YYYY-MM-DDTHH:MM:SS PM CEST [2205]ERROR:vmware.appliance.vapi.auth:Could not parse HOK Token
Traceback (most recent call last):
  File "/usr/lib/applmgmt/vapi/py/vmware/appliance/vapi/auth.py", line 243, in authenticate
    username = token.username
  File "/usr/lib/applmgmt/lib/extensions/py/vmware/appliance/extensions/authentication/authentication_sso.py", line 486, in username
    return self.get_name_id().value
  File "/usr/lib/applmgmt/lib/extensions/py/vmware/appliance/extensions/authentication/authentication_sso.py", line 939, in get_name_id
    '//saml2:Subject/saml2:NameID', self.reference)
  File "/usr/lib/applmgmt/lib/extensions/py/vmware/appliance/extensions/authentication/authentication_sso.py", line 477, in reference
    self.validate()
  File "/usr/lib/applmgmt/lib/extensions/py/vmware/appliance/extensions/authentication/authentication_sso.py", line 1169, in validate
    reference = super(HolderOfKeyToken, self).validate()
  File "/usr/lib/applmgmt/lib/extensions/py/vmware/appliance/extensions/authentication/authentication_sso.py", line 505, in validate
    signing_chain = self.validate_certificate()
  File "/usr/lib/applmgmt/lib/extensions/py/vmware/appliance/extensions/authentication/authentication_sso.py", line 685, in validate_certificate
    'One or more certificates cannot be verified.')
vmware.appliance.extensions.authentication.authentication_sso.AuthenticationError: One or more certificates cannot be verified.

Environment

VMware Cloud Foundation 4.x

Cause

  • As a part of the Configuration drift bundle, SDDC manager performs an operation on the VUM DB to clean up some entries via an API call.
  • To make that API/SDK connection, SDDC manager has to leverage an API on the vCenter that passes through the applmgmt service.
  • The applmgmt service on the vCenter was failing due to an issue with the STS certificate in the VMDIR DB - likely due to unexpected entries in the STS certificate.

Resolution

1. Create offline snapshots of all vCenters.

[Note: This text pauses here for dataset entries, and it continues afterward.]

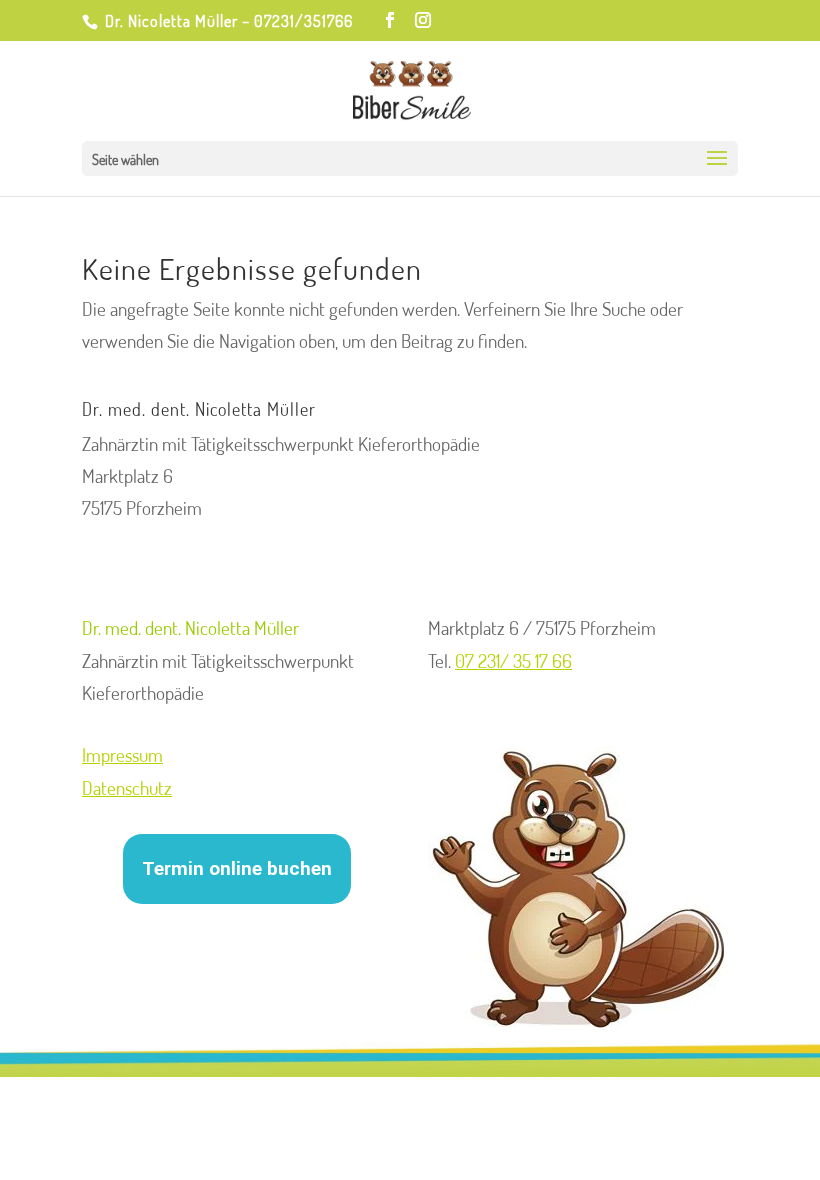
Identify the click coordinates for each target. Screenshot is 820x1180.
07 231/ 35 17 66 (513, 660)
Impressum (122, 754)
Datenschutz (127, 787)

2.Renew the STS certificate on the Management vCenter. ("Signing certificate is not valid" or "No healthy upstream" error in vCenter Server Appliance)

3. Reset the solution user certificates on the Management vCenter using Option 6 in the Certificate Manager. (Regenerate vSphere 6.x, 7.x, and 8.0 certificates using self-signed VMCA)
(That should restart all services on the vCenter as well)

4. Restart the services on all remaining vCenters within the SSO.
Use the command : 

service-control --stop --all && service-control --start --all

5. If the services on any vCenter fail to start at this stage, reset the solution user certificates on that vCenter (see Step 3 for reference).

6. Initiate the Configuration Drift Bundle update again via the SDDC Manager UI.

Additional Information

Impact/Risks:

MODERATE: The process involves resetting the STS certificate, which is a change in the VMDIR DB. Solution user certificates on one or more vCenters may also be reset. It is required to take offline snapshots of all vCenters in the SSO. Do not proceed without offline snapshots of all vCenters.